The Sarbanes Oxley Act of 2002 does not explicitly address password management. Section 404, perhaps the law's most notorious clause which deals with the internal controls required for financial reporting, states that it is "the responsibility of management for establishing and maintaining an adequate internal control structure and procedures for financial reporting; and contain an assessment, as of the end of the most recent fiscal year of the issuer, of the effectiveness of the internal control structure and procedures of the issuer for financial reporting." If password sharing and the process and controls around it are documented, and the risk associated with this practice is accepted formally by the business, there is no need to interject yourself into the situation.
If this is not the case, the manager may not understand the risks associated with password sharing. I recommend drafting a document to share with management that identifies the threats associated with password sharing and the consequences of those threats being realized in real-world terms.

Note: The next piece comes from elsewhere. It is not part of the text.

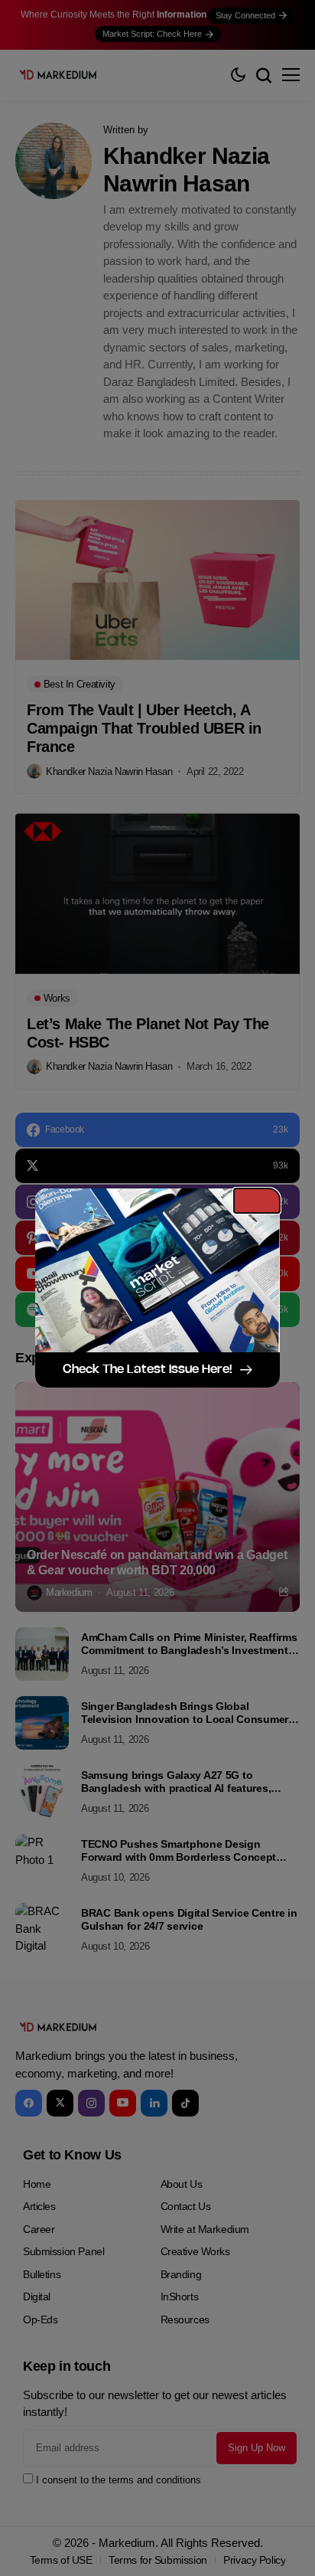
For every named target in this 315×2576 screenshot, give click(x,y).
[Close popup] (257, 1200)
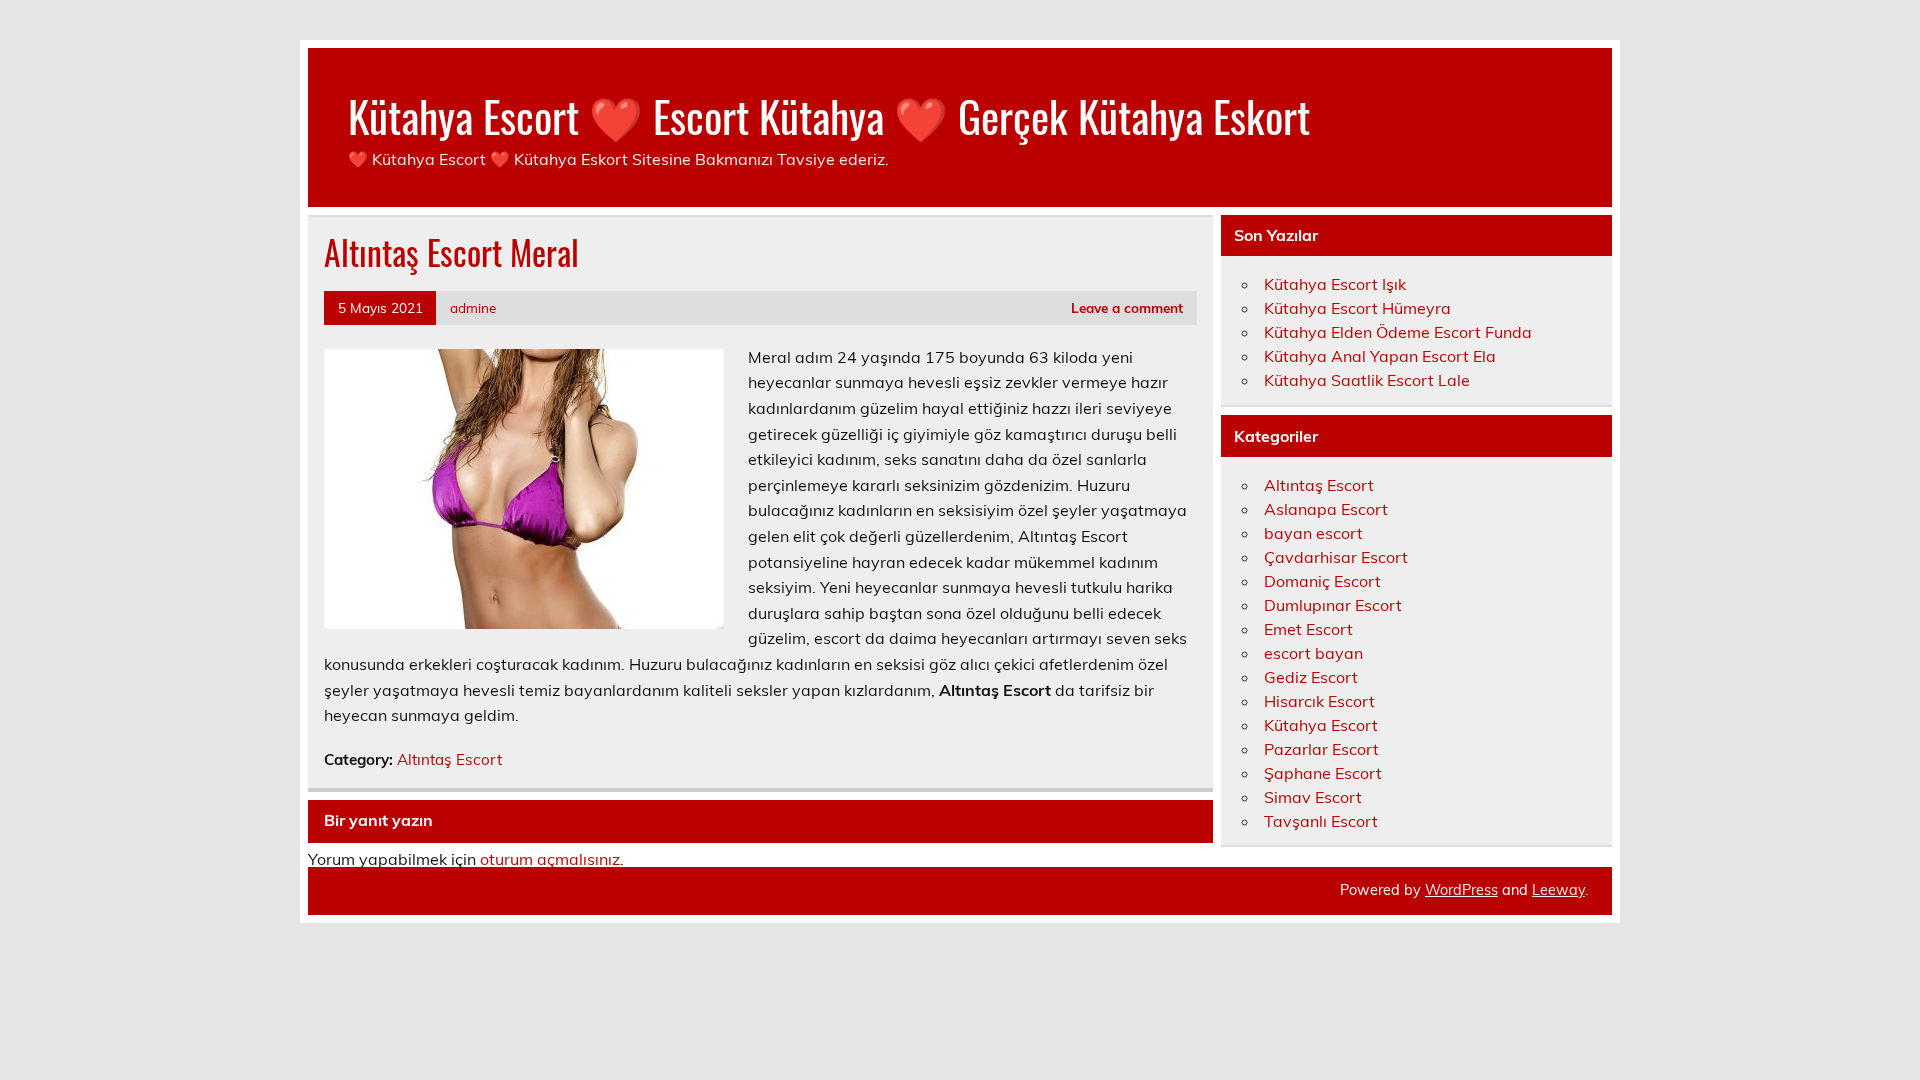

The document should not only include the possible business effect and real-world repercussions, but also the appropriate process for account management that should be in place, namely one account for each individual. As an information security professional, urge the manager to contribute to the document and reach out to the business line to consult with them on putting proper account management or formally documenting their acceptance of this risk.
In general though, the practice of password sharing is inappropriate and represents risk to the organization because there is no accountability. One way to curtail it is to collect some user authentication data, such as city of birth and mother's maiden name, for all contractors. When the contractor calls in to reset his or her password, the help desk can ask for this information and compare the answers. This gives more assurance that the person calling is the owner of the ID.